> _Selected extract_
Earlier in February, I attended Getting Started with Design Sprints hosted by Design Sprints London. Being new to design and UX, I was excited to get down to business and learn a new way of tackling a problem. Alongside their presentation, we actually had the opportunity to break out into groups and work through aspects of a design sprint.
First, we were presented with the problem. In this case, it was a man trying to figure out what present to buy for a friend. We watched an interview with a user who explained his journey, thoughts, and feelings around gift-giving. We then broke into groups and completed an empathy map. I’d never done one of these before but it was pretty intuitive. It’s a tool that essentially helps the researcher organise the participant’s thoughts and feelings and to better understand their pains and gains. In social work, I completed similar mapping exercises with my team.
After completing the empathy map, we began plotting our insights on a customer journey map. By combining these two visualisation techniques, we were able to better understand how our user was feeling and what they were thinking throughout their journey of purchasing a gift for their friend.

> _Listing_
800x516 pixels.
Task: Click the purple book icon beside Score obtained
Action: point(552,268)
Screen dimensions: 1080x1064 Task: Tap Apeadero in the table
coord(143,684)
--
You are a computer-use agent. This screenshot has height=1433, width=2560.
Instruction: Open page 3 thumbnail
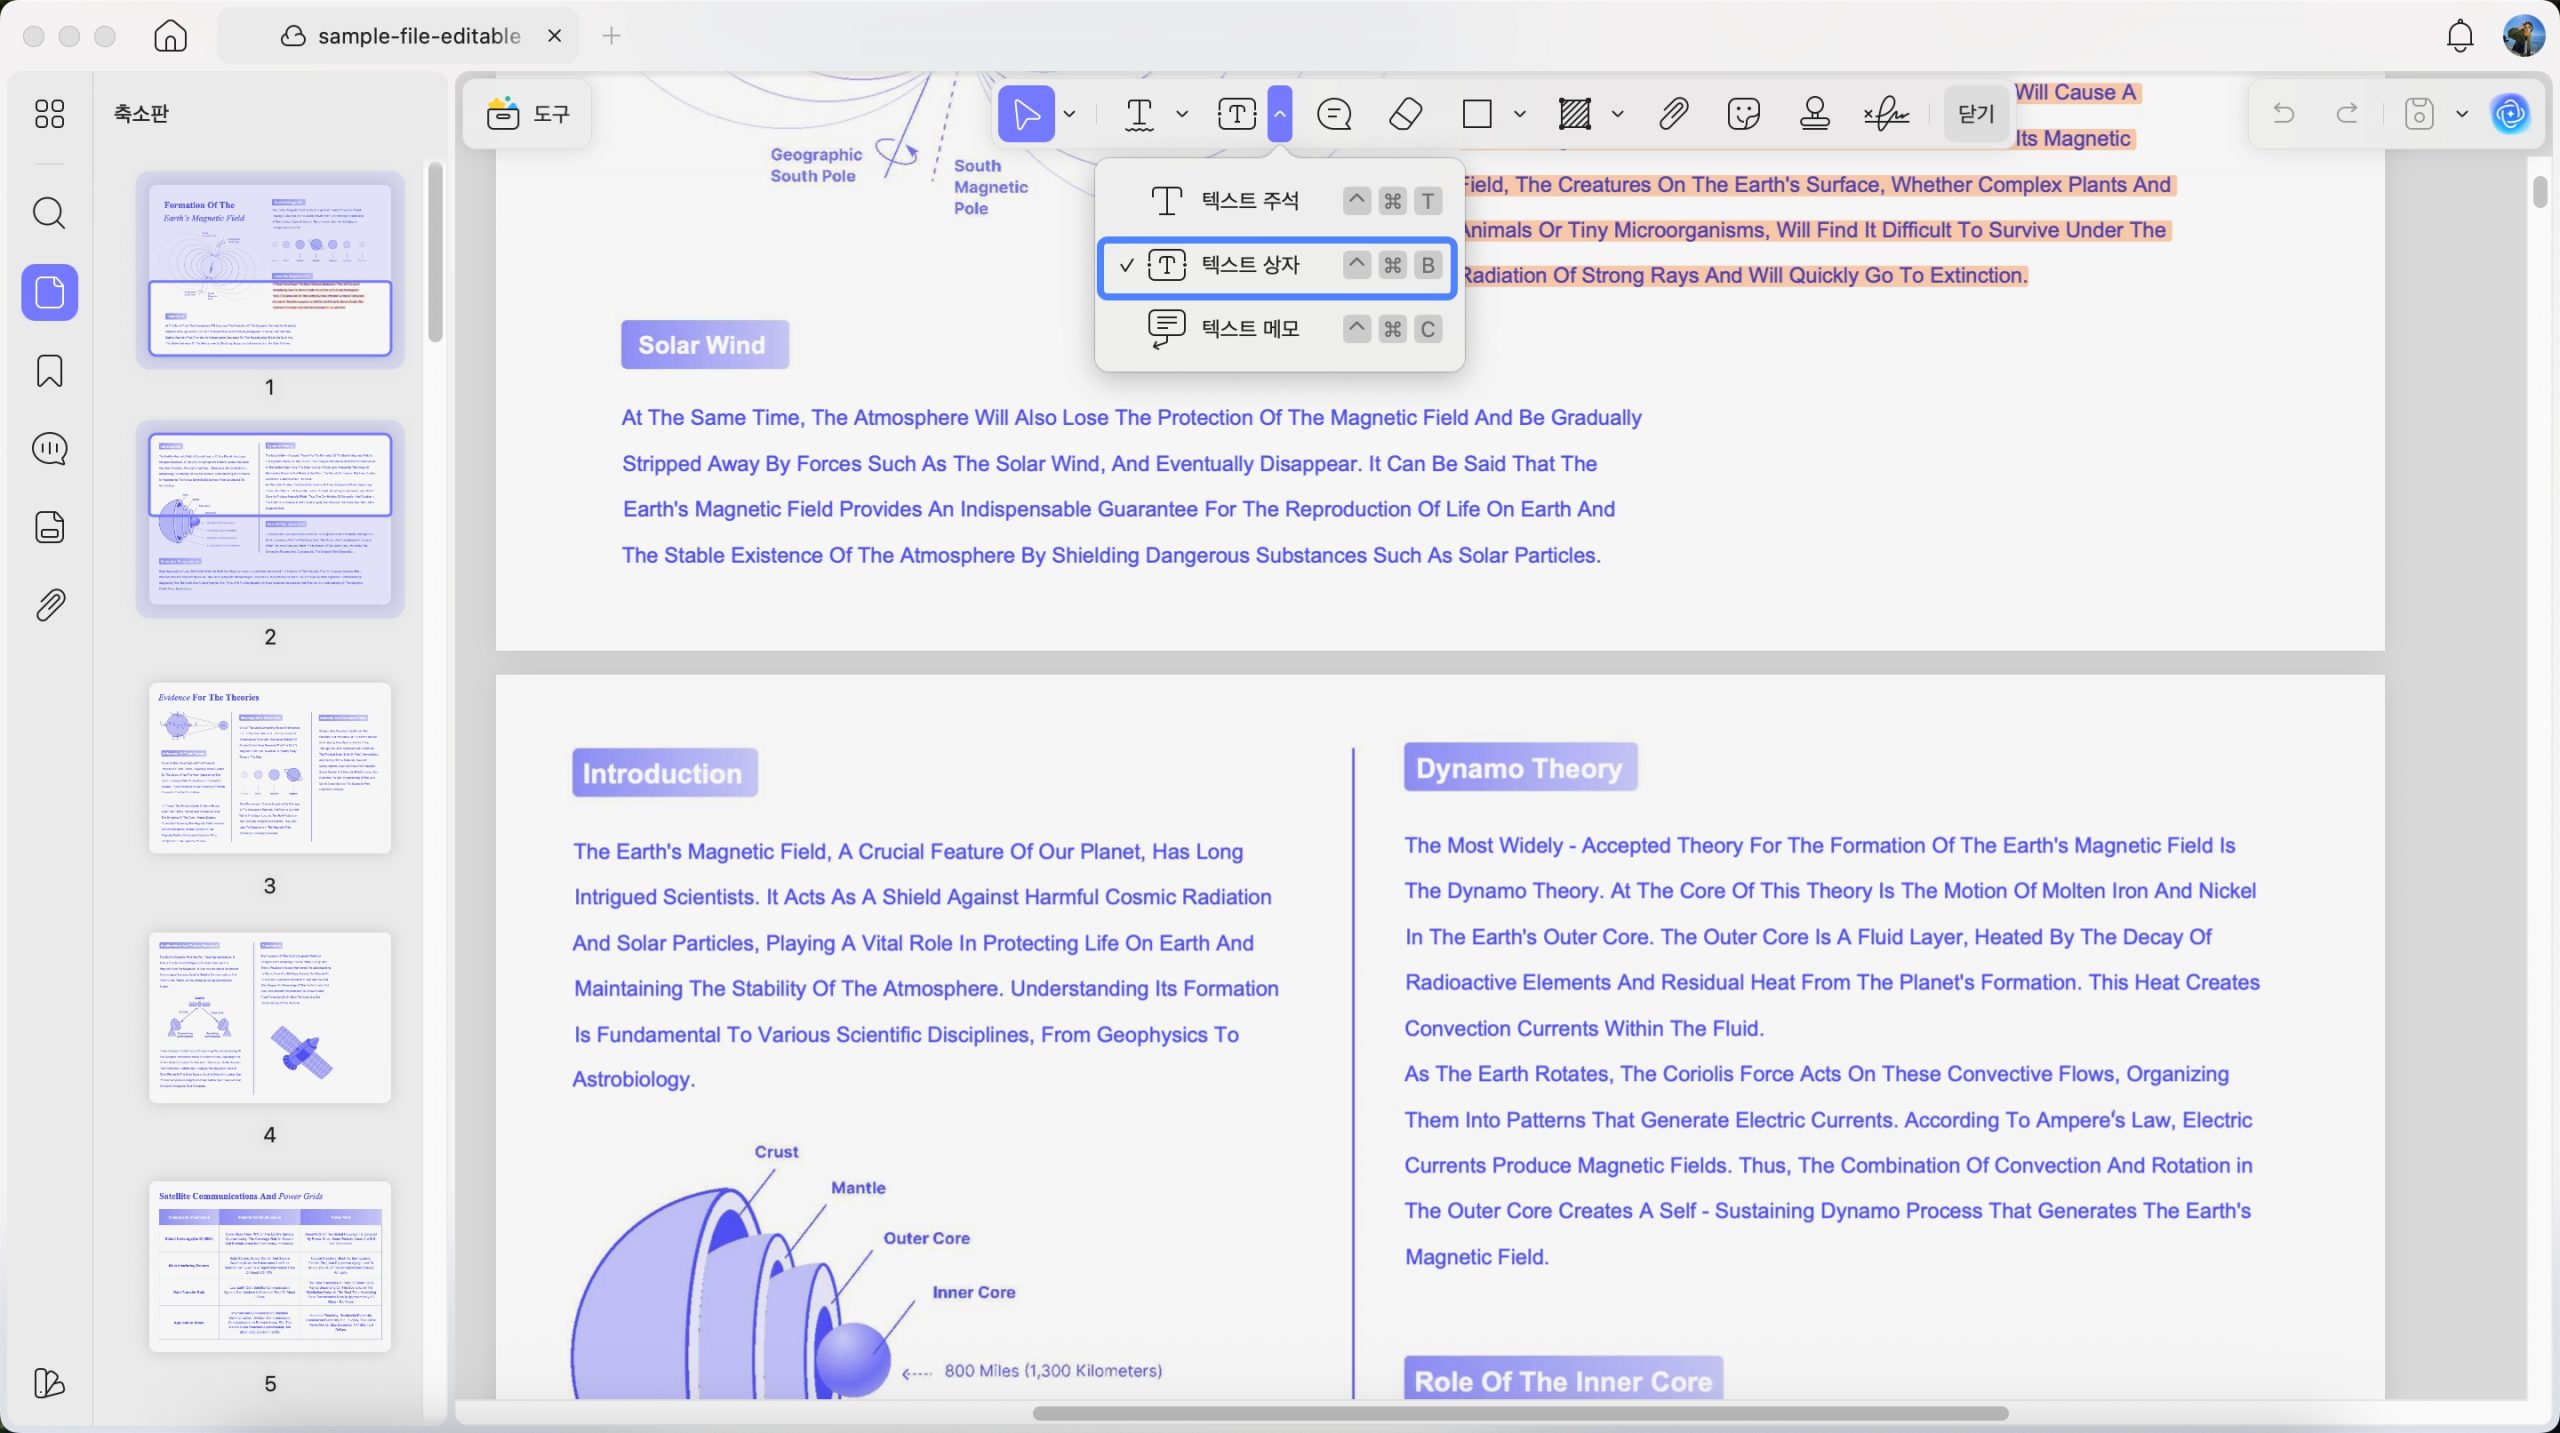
* * *
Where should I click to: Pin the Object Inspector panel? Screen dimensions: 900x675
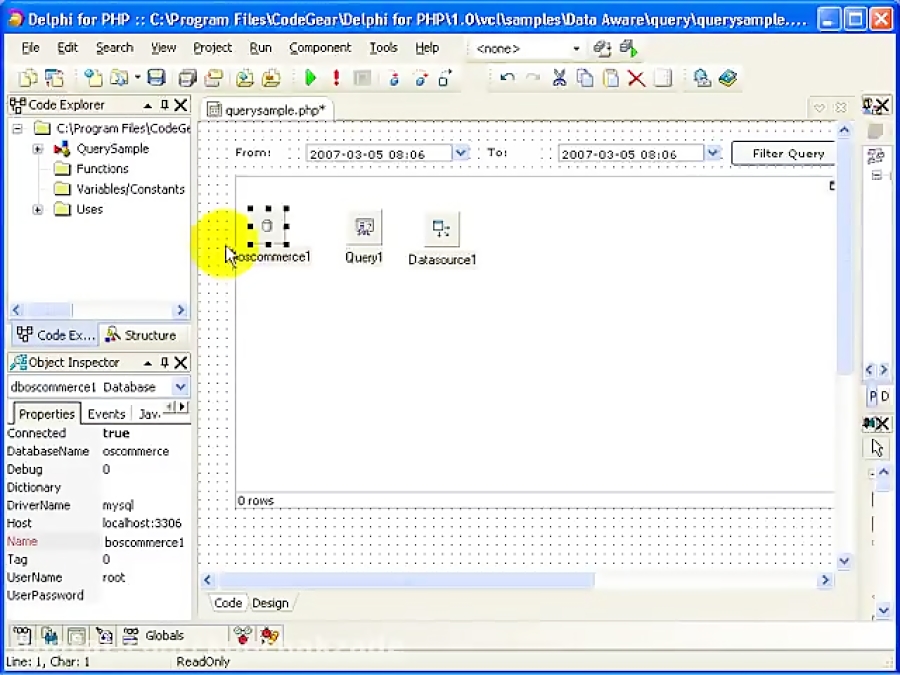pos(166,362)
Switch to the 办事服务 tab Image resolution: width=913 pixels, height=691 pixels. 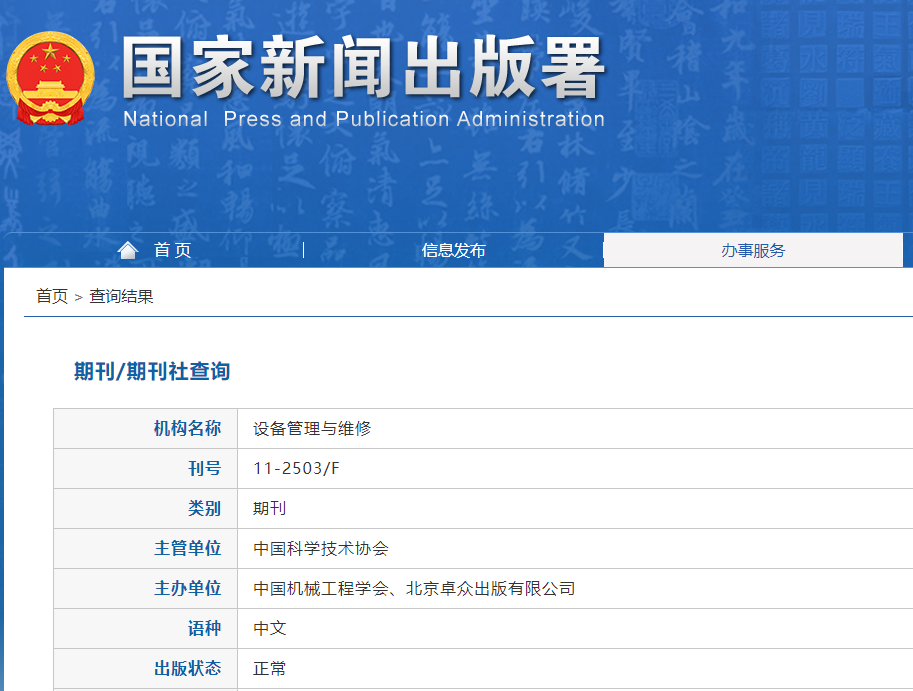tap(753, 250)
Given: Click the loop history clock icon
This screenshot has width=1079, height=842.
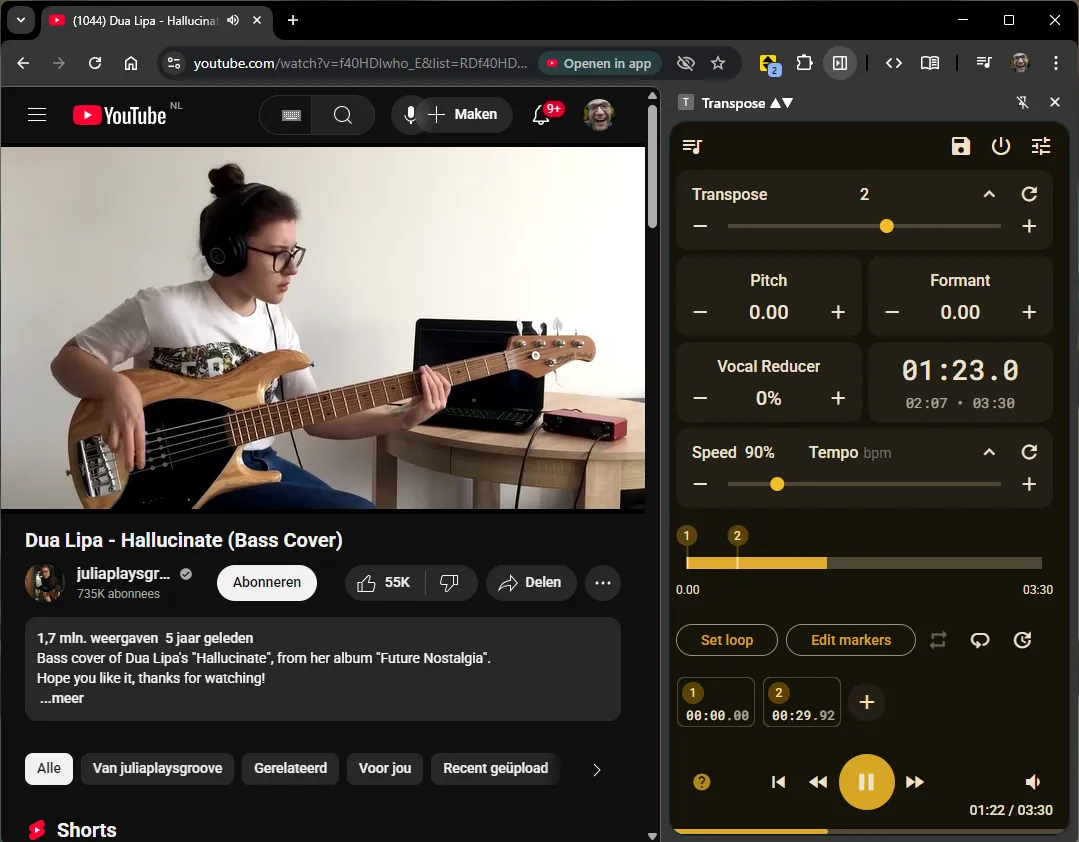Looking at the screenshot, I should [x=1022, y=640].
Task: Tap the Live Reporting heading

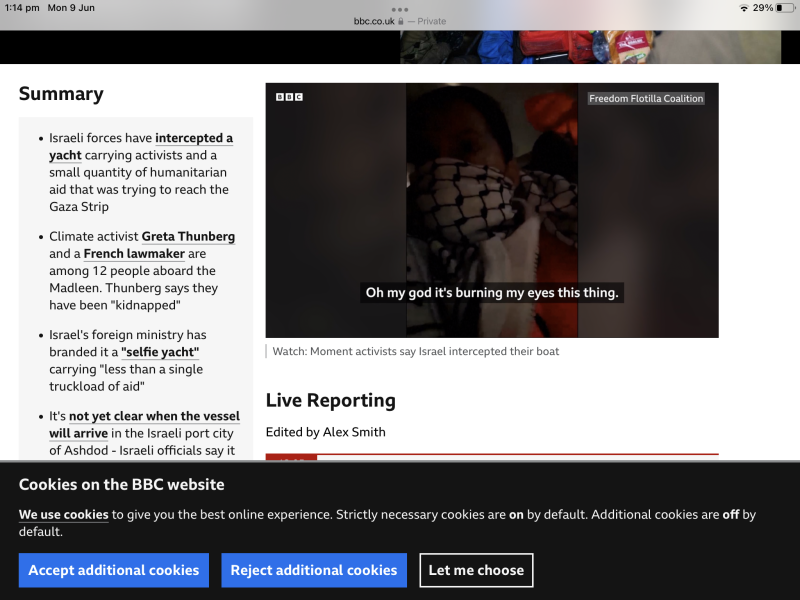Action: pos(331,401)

> _What you have to do_
List the three things the interviewed user explained about gift-giving, as stated in the design sprint workshop account.

> _Solution for this task_
His journey, his thoughts, and his feelings.